Wednesday, 29th April 2009

Dylan Jones opens his diary

To paraphrase Tony Benn, if capitalism depended on the intellectual quality of the Labour party, it would end about lunchtime tomorrow. But it won’t be the economy that ultimately undermines this government, and it probably won’t be sleaze; it will be the disharmony. On the morning the Damian McBride story broke (in which he was rumbled sending emails to Derek Draper trying to smear David Cameron and George Osborne), I emailed a senior Tory figure: ‘McBride: couldn’t happen to a nicer bloke.’ Five minutes later came the response: ‘Quite. That Labour think all this is rather amusing tells you all you need to know.’ Like Ed Balls, McBride has always been one of those figures who is disliked by some of his own party as much as by those in opposition — a volatile man with an unerring habit of getting under people’s skin. Having made it crawl first, that is.
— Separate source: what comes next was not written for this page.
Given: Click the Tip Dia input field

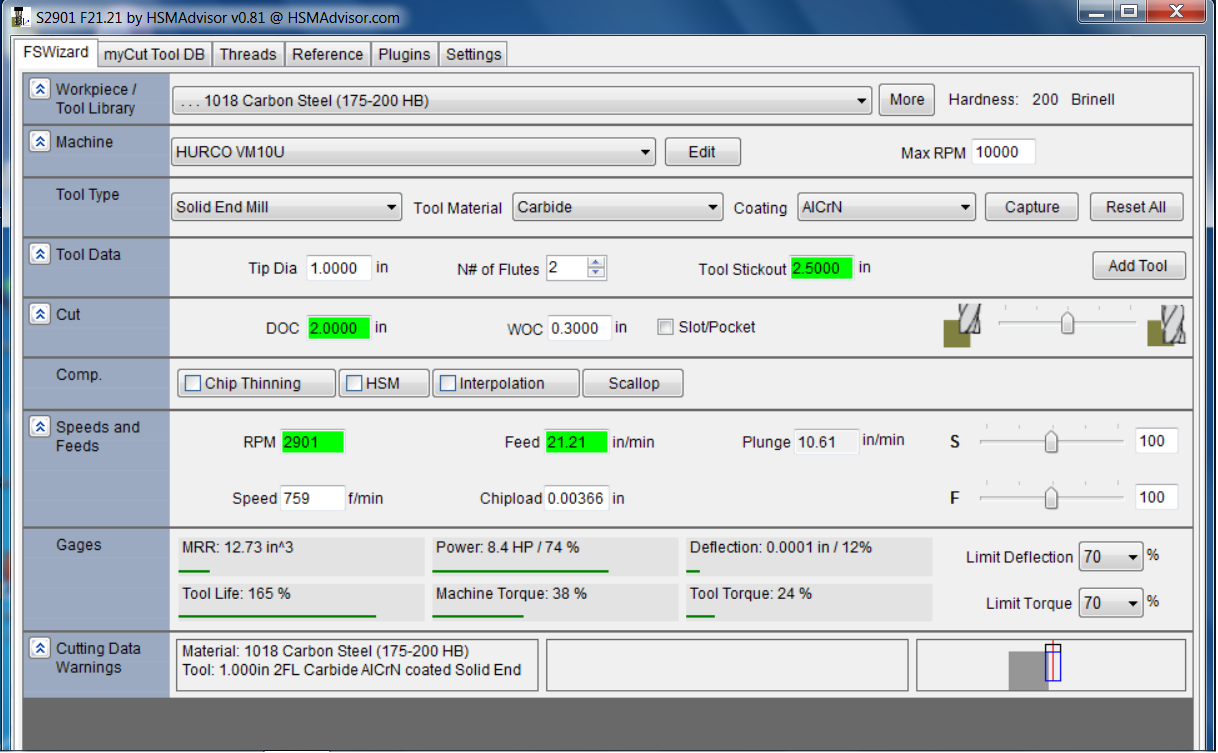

This week I’m celebrating ten years at the helm of GQ, a decade in which I have helped with a few literary and Hollywood trajectories, ruptured a few political careers, and attracted more than my fair share of flak. Predictably, some of the insults have been triggered by professional jealousy (and there’s a small, dumpy queue of hatchet-faced viragos forming as I write, waiting to compose their green-ink emails). Some have been funny (‘He’s a snobby, gobby, nasty, balding faceache... and he’s got the cheek to call us thick and ugly,’ ran the headline in a local Tyneside paper after I appeared on a reality TV show up there), but only one has been truly offensive. It appeared earlier this year, in the Guardian, in a piece written by Brian Schofield, someone I once fired. He called me ‘evil’ and compared me to, of all things, a Nazi. ‘He doesn’t just look like Goebbels, he channels him,’ wrote Schofield, obviously very pleased with himself. When I complained to his line manager, Steve Busfield, saying this might be actionable, Busfield merely acknowledged that I had been called a Nazi, rather than apologising. Schofield then wrote a piece the following day refusing to apologise for comparing me to Hitler’s propaganda minister. Perhaps unsurprisingly, I remain slightly bewildered by this.